FO: Exactly. You can’t say it’s fuelling negative stereotypes when Nicky and I have made all kinds of different and non related films. Trailers are supposed to tap into things that people are used to, to create a visual reference to be lured in to watch something, so that’s what we’ve done with our trailer, but because you’ve seen the trailer doesn’t mean you’ve seen the film.

NSW: We’ve employed so many young actors and put money in their pockets, taken them off the streets… we’ve nurtured young talent.

FO: Look at us! We are two boys from deprived areas in London, who have gone and made a film of a high quality, put it out in the cinema, put it out on iTunes, all this independently. That has never happened in England before. Why don’t we celebrate that?

FAULT: 2. The film stars Krept & Konan, DVS, Fekky and Scorcher who are all rappers from the UK, but can they act? Or are they only in the film because they are rappers?

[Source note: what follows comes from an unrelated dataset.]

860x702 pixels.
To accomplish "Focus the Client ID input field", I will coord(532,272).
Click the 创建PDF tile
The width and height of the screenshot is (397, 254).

FO: Yes. If they couldn’t act they wouldn’t be in the film. Krept and Konan personally approached us and said they were interested in acting and I think they are great in the film, they are actually good. Secondly, there are commercial reasons. Rappers have more commercial value than some of the cast in the film, but besides that, they are good in their roles. If you watch ‘The Intent’ and you think that Krept and Konan are not good in their roles, @ me on Twitter, say why and I’ll give you back your money. We’re not doing things just for the sake of it, everything you see here is organic. We have been talking to Krept & Konan about working together since 2013.
Nicky has been talking to scorcher about working together since 2010. It’s not like we just thought, “oh Krept & Konan are hot let’s put them in” Krept & Konan weren’t megastars when we approached them. They only had one big song.

NSW: Also we are independent. We have to think about how we are going to market  this film. When you have a big Hollywood budget behind you, you can spend millions of pounds on marketing a film with people who are not known in it, because you have the money to get to people. With us, we don’t. We have to be wise with who we cast, we have to use the power of social media etc… Our screenings are sold out. We’re selling out picture houses like a massive studio. Huge films don’t even do that, so for us, our strategy is working. I know for a fact, a lot of people will follow our format.

FO: Watch what happens in the next few years, people are going to copy exactly what we did. You just have to have the balls and follow your dreams and follow your heart and be precise about what you want and that’s what we’ve done.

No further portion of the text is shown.